By James Cooley - February 19 2007 tags: search

If I have a problem with Google I try Yahoo! and Ask and usually go back to Google again. Wikipedia is usually worth a look at that point. Google has made it pretty easy to find certain things but it makes you wonder what is the hardest search possible (HSP)?

The thing I was looking for was an early interview with the Google founders where they gave some insight into how they came up with such a clean page design when all the other engines where trying to get as much as possible on a portal-type page.

The story goes that the Google founders got a daily anonymous email telling them they had exceeded 20 elements on the Google landing page. They would reduce the number of elements back to 19 and the anonymous email would stop. I say 20 elements but it was somewhere in the region of 20-40, that's why I was searching. Here's what would normally work.

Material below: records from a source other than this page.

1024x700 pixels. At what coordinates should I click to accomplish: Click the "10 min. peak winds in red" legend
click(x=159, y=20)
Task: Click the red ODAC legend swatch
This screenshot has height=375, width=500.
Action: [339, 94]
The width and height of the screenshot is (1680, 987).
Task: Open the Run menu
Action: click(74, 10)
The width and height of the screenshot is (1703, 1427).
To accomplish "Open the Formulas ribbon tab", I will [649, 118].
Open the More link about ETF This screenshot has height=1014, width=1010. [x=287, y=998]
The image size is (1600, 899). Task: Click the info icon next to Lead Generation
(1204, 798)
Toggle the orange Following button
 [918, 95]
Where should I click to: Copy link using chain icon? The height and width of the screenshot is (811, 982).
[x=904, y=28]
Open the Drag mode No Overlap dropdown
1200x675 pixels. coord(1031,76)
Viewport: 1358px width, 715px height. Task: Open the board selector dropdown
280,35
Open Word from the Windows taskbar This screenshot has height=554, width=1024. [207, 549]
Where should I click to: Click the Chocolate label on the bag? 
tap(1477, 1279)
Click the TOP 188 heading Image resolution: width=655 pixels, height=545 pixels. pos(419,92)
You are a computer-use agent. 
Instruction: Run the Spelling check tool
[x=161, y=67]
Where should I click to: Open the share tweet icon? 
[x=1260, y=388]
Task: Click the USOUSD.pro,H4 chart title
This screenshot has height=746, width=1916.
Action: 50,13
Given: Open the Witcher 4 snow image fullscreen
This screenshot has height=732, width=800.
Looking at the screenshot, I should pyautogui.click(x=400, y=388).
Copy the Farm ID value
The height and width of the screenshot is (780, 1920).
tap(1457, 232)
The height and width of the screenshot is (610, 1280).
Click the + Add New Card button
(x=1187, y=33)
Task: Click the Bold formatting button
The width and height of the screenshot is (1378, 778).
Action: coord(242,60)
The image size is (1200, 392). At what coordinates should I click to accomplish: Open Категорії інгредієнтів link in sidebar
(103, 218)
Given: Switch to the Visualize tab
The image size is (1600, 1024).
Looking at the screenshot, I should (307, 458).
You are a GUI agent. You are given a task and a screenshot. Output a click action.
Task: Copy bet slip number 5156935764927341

"anonymous email" reduce elements on google page
No sign of the story.

I figure this is one of the HSP as it's right in the center of the search engine optimization territory because of the term "google" and right in the center of the span world as I mention "anonymous". It doesn't help that Steve and Larry did an interview for Playboy - but it was easy enough to find that.

I think I read about this when a Google biography was released. I'll have a skim through that next time I'm killing time in a bookshop.

The funny thing about this one is it all happened since search engines became big and has to do with an story/urban legend about search engines. I read the story on-line too. It's well within the 20% of the internet that is indexed. Perhaps there's a search engine niche there for stories about search engines.

Finding the HSP is perhaps the other end of the scale to Googlewhacking where you try to "find that elusive query (two words - no quote marks) with a single, solitary result!". In the case of the hardest possible search you are looking for any combination of words that give the correct result in the first 100 results. It's funny in that adding words to a search can increase the changes of getting an unintended result.

Perhaps there is a practical limit to the usefulness of search engines in that once they become a useful decision tool they become so prone to manipulation that you're back to the bookshop again. The next step forward (the semantic web?) will have arrived when people start game it.